The one exception from the rule in German media, as I see it, was Burda, where Jürgen Todenhöfer, who is now known as a peace activist, was a top manager for 20 years. Burda grew from the small French occupied zone, so it was licensed by France, and mostly follows the French line. The Soviets had their influence in eastern zone and GDR media, which they took over after the US broke their agreements with the Soviets to create a common German media landscape managed by all allies together, but these media were eradicated in the German reunification 1990, except one small paper selling about 10.000 copies daily, the Junge Welt.

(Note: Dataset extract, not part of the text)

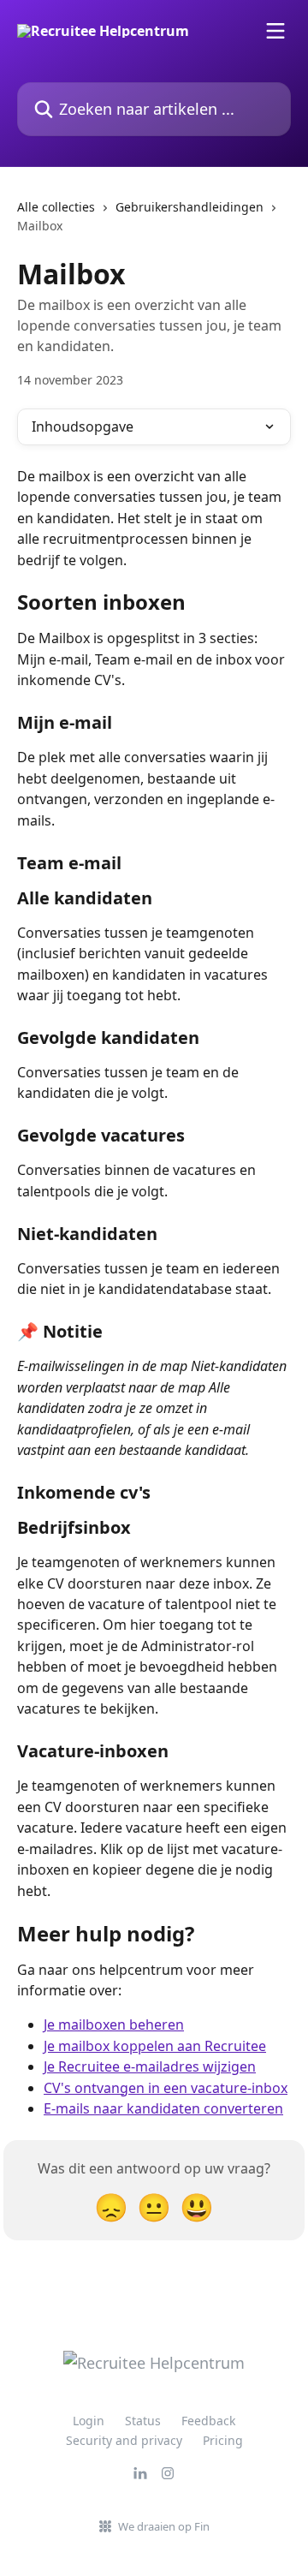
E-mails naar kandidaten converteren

"Do they subsidize political parties?"

Well, at least they did finance politicians to get control of all parties. In the video I linked in the comment above, hear CIA agent Tom Braden say, the CIA gave any German polititian money whenever he said he needed it to fight against communism. That worked out well. First the CIA took over the SPD and the unions in this way and made them accept founding the Bundeswehr and joining the NATO. A few decades later the greens were founded as a US-critical peace party, but then they were influenced to become a staunch pro-NATO, pro-US war party, and now a similar process of being put on a pro-US-line is well under way for the left party.

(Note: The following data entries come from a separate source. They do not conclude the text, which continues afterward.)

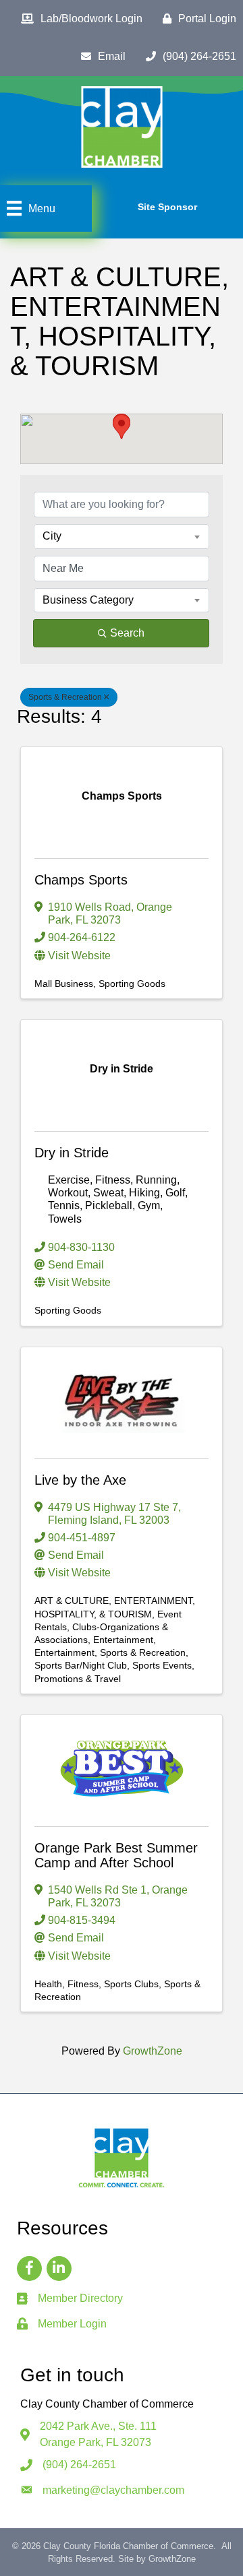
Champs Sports (81, 879)
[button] (121, 427)
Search (127, 633)
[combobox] (121, 536)
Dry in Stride (71, 1152)
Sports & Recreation (65, 697)
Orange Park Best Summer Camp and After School (116, 1855)
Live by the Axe (80, 1480)
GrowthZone (152, 2051)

From what I see, this work is nowadays likely not done by CIA money, but has been privatized and is done now by selective media support, think tanks and financing and organizational support from foundations. But, of course, I wouldn't rule out direct CIA hands in that process, neither. It's a well establihed fact, that during the cold war the CIA had their hands in almost everything of importance in Western Germany - of course all in the name of the higher good of fighting against the evil of communism. However, after the end of the cold war and the demise of communism in eastern Europe, there was never anything which would have indicated that the CIA ended their massive use of agents of influence in Germany accordingly.